Sincerely, Georgie Bright Kunkel
Voting Disputes
Hi,
I am a subscriber from Australia, thanks to a friend who
gave me a subscription as a gift. I very much enjoy
receiving Said It.
I am writing now just to point out an error in the March
edition, however (Volume 2, Number 1). On page 7, under
Heard This, you write that Finland was the first country
in the world where women won the right to vote, and it
appears that they obtained the right in 1905, given that
the Finns are celebrating 100 years of women's voting
rights in 2005.
In reality, New Zealand was the first country in the
world where this occurred, in 1893. In 1894, women over
the age of 21 years in South Australia won the right to
vote in South Australian elections. By 1902, white women
in Australia had the right to vote in Federal elections.

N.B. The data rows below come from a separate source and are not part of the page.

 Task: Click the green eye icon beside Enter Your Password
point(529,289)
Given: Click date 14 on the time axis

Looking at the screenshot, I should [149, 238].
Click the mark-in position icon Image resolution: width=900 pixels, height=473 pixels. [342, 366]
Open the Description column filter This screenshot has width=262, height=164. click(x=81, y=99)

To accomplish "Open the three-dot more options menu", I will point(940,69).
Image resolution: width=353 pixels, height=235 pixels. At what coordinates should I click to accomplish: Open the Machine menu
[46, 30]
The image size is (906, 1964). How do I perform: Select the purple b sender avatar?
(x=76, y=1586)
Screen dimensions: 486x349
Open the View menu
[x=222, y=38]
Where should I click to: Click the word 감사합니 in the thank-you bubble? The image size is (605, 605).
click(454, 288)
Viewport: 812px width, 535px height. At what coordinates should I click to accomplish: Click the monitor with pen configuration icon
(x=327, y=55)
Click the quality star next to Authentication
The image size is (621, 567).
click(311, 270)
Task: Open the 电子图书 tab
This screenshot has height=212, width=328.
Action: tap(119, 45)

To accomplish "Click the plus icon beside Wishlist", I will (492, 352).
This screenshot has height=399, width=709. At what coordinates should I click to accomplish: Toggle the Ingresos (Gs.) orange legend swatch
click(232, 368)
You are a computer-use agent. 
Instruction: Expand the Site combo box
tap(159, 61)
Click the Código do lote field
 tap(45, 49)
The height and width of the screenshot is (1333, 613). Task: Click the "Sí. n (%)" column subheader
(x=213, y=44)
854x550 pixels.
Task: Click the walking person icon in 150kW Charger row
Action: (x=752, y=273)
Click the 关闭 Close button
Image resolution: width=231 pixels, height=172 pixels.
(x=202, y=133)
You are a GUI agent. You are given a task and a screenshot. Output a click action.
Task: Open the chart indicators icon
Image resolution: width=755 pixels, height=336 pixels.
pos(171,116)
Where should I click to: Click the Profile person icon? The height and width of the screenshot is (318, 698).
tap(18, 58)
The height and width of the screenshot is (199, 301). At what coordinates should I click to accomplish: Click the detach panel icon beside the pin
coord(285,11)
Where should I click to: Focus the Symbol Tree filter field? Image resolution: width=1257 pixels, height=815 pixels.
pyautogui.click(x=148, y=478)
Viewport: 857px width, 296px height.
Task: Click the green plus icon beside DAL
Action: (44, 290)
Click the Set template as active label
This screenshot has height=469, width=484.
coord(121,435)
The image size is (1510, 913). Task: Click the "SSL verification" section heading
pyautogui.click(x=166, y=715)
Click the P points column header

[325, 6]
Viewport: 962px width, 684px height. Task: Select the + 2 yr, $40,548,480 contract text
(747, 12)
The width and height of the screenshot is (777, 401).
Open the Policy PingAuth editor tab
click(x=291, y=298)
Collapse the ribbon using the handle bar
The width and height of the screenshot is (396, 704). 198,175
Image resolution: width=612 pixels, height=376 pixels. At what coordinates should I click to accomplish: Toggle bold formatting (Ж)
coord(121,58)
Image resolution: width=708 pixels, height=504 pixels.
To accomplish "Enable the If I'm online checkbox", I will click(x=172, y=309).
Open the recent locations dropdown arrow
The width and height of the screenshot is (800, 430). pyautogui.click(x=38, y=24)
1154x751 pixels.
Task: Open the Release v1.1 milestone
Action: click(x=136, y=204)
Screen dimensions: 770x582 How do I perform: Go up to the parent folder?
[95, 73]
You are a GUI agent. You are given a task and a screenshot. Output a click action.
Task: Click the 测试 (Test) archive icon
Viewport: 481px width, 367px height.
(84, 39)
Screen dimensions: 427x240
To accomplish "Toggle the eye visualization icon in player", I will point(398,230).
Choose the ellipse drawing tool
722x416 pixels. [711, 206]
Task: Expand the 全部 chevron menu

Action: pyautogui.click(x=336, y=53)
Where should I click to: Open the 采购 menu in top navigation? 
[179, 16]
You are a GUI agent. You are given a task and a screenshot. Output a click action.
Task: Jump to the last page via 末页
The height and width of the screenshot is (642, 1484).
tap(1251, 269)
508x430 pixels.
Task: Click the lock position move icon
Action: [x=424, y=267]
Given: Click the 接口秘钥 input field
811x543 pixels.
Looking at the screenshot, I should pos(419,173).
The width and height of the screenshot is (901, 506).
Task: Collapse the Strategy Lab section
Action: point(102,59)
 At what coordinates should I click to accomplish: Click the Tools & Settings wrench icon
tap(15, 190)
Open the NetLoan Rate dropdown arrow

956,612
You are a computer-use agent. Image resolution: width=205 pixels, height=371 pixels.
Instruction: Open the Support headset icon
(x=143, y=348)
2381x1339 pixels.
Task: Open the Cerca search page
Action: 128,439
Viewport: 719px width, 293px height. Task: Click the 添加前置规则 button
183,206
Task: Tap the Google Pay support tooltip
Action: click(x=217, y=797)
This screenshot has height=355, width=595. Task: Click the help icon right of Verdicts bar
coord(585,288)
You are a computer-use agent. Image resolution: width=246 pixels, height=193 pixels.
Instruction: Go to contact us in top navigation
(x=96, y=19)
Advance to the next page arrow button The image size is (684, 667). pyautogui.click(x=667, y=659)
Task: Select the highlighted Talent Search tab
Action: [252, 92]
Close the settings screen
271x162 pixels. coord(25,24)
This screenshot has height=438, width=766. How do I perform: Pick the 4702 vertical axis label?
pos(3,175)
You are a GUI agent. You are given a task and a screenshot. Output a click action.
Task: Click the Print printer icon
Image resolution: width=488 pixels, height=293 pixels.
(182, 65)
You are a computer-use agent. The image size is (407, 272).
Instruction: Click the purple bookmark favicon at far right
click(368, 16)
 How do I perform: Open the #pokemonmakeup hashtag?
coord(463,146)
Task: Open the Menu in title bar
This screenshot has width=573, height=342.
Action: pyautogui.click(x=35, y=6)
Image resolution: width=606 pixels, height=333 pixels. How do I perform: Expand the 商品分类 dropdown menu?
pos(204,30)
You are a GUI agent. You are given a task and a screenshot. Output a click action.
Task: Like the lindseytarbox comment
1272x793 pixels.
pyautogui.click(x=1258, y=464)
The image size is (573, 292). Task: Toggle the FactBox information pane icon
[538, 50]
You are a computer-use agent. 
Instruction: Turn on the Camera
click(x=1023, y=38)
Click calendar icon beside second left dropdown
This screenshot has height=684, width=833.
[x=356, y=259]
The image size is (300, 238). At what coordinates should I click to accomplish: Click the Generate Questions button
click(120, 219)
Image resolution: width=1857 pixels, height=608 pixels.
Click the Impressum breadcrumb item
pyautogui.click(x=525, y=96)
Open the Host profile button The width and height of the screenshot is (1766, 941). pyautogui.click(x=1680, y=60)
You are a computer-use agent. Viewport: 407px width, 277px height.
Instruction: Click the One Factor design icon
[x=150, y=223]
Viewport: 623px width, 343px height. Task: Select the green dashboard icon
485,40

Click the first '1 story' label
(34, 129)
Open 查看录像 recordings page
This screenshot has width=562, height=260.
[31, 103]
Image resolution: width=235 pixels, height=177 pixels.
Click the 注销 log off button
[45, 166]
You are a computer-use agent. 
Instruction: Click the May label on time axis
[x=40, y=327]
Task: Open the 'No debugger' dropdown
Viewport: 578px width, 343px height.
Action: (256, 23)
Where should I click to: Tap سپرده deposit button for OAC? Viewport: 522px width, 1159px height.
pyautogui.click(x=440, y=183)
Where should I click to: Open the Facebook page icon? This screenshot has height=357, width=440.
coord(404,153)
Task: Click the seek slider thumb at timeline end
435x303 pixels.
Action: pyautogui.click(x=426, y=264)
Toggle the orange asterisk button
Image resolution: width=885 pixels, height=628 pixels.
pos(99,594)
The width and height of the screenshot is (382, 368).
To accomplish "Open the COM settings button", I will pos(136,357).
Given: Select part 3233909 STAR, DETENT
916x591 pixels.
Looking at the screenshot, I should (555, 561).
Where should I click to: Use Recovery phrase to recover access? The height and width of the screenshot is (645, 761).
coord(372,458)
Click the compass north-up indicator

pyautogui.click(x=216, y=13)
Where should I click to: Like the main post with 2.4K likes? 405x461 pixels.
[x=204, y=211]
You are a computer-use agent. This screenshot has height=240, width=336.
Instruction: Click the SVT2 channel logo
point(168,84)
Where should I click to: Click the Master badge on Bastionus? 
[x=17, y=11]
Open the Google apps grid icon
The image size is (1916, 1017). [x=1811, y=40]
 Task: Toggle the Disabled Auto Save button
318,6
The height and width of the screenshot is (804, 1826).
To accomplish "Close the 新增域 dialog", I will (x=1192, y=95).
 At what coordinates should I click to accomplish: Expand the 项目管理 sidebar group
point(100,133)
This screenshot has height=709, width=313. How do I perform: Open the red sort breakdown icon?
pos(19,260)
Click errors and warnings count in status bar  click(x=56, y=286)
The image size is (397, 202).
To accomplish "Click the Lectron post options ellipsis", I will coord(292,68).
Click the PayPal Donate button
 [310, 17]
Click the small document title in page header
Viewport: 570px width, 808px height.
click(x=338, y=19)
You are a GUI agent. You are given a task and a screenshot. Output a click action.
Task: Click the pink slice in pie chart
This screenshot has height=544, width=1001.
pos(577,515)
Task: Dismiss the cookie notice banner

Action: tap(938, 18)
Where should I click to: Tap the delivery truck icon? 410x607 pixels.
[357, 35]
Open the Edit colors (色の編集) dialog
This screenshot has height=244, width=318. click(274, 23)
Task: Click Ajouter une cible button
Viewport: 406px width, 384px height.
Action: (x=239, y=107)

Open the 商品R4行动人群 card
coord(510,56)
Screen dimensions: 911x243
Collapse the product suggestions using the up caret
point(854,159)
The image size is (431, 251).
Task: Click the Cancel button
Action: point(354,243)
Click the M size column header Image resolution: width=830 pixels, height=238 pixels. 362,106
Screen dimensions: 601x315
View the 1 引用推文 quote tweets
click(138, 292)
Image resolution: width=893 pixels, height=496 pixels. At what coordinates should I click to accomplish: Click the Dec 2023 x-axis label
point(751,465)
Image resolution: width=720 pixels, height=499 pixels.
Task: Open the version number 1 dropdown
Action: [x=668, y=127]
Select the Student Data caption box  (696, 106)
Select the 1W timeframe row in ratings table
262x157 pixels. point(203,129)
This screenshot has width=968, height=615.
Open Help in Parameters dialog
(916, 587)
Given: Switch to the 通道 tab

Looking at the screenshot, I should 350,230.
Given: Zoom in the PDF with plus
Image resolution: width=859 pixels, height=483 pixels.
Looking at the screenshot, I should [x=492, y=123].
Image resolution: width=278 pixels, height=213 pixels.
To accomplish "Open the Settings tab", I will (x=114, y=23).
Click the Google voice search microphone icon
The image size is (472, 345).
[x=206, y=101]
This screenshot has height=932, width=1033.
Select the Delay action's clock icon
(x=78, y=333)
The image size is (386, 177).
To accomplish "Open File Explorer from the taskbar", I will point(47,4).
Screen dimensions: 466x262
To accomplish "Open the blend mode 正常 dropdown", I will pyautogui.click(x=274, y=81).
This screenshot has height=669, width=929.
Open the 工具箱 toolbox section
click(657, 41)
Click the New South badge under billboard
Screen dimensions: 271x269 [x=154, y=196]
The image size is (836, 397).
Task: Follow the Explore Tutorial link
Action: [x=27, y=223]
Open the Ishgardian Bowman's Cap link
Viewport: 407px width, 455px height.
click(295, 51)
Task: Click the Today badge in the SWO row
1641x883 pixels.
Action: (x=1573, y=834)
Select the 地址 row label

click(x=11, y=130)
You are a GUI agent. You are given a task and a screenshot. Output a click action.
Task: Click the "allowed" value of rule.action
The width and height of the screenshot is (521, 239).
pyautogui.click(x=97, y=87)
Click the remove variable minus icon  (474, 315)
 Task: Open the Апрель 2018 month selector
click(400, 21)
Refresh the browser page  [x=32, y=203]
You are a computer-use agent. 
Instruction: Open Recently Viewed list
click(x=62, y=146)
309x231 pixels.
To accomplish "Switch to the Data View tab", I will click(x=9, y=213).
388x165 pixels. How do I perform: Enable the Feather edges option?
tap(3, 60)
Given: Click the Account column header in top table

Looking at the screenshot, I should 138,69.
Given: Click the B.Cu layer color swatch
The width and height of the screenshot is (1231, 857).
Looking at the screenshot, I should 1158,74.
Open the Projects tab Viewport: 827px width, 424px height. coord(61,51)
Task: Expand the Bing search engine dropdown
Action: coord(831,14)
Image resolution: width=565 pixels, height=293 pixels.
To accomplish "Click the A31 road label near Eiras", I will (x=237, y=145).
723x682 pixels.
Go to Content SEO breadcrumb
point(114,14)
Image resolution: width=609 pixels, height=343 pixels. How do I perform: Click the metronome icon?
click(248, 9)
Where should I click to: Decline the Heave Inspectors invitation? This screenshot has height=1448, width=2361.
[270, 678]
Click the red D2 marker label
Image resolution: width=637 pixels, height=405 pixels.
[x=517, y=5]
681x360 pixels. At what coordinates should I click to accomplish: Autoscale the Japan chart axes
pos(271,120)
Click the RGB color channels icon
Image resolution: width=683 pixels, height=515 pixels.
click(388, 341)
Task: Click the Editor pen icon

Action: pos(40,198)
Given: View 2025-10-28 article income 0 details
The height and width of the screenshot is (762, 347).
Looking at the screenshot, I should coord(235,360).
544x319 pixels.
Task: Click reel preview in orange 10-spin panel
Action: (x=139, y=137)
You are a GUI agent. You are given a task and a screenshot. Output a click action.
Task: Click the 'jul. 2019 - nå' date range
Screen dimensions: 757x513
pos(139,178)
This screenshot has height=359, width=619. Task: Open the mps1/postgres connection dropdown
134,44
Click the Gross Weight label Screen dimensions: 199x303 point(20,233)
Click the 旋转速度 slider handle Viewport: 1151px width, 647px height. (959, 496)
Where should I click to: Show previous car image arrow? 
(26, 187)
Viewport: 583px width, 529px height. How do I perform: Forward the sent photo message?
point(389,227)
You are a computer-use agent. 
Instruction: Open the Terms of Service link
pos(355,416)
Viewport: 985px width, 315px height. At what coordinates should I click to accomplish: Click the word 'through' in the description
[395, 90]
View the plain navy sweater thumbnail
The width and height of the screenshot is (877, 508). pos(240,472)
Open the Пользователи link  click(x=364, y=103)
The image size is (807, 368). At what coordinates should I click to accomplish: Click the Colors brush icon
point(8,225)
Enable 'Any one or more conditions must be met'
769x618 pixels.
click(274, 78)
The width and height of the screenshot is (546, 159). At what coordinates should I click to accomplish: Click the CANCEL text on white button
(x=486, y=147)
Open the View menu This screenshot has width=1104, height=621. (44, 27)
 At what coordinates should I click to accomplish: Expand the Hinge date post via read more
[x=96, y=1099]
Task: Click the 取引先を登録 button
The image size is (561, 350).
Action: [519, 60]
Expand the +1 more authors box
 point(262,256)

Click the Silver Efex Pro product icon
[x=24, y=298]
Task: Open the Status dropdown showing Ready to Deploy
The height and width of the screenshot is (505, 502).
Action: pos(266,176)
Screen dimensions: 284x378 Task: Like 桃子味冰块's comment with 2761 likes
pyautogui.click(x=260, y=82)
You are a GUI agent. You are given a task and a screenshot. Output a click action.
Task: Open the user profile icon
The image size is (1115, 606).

At this time there was no country in the world where
women could both stand and vote for the national
parliament. I trust you will inform your readers of this
error.
Kind regards,
Liz Crock
(Reference: Scutt, Jocelynne (1990) Women and the law:
Commentary and materials. Sydney: The Law Book Company
Limited.)
Adriene says: Thanks for writing, Liz. Finland
was the first country in Europe, not the world, in which
women won the right to vote (in 1906). Shouldnt
such facts be common knowledge among all graduates of
elementary school?
After receiving your letter, I researched the voting
rights issue further (and then got carried away!)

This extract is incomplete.